CQRS Software Architecture Pattern: The Good, the Bad, and the Ugly

April 16, 2023 Tèng Comments 0 Comment

Designing scalable architecture with CQRS and transactional outbox patterns

The Command and Query Responsibility Segregation (CQRS) it’s an architectural pattern where the main focus is to separate the way of reading and writing data. This pattern uses two separate models:

Queries — Which are responsible for reading data
Commands — Which are responsible for update data

In a Nutshell –

The Command and Query Responsibility Segregation (CQRS) pattern separates read and update operations for a data store.

Implementing CQRS in your application can maximize its performance, scalability, and security.

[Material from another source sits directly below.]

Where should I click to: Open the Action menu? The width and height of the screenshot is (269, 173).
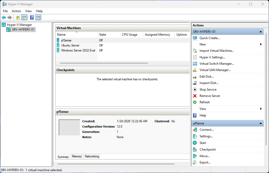[16, 11]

The image below illustrates a basic implementation of the CQRS Pattern. (figure 1.)

Later on I will address the sync between both storages.

figure 1. High level CQRS implementation

Terminology

Commands

Commands represent the intention of changing the state of an entity. They execute operations like Insert, Update, Delete. Commands objects alter state and do not return data.

Commands represent a business operation and are always in the imperative tense, because they are always telling the application server to do something.

Queries

Queries are used to get data from the database. Queries objects only return data and do not make any changes.

Queries will only contain the methods for getting data. They are used to read the data in the database to return the DTOs to the client, which will be displayed in the user interface.

Event sourcing

Event Sourcing ensures that all changes to application state are stored as a sequence of events.

Not just can we query these events, we can also use the event log to reconstruct past states, and as a foundation to automatically adjust the state to cope with retroactive changes.

Change Data Capture

Change Data Capture (CDC) is a solution that captures change events from a database transaction log (or equivalent mechanism) and forwards those events to downstream consumers.

CDC ultimately allows application state to be externalized and synchronized with external stores of data.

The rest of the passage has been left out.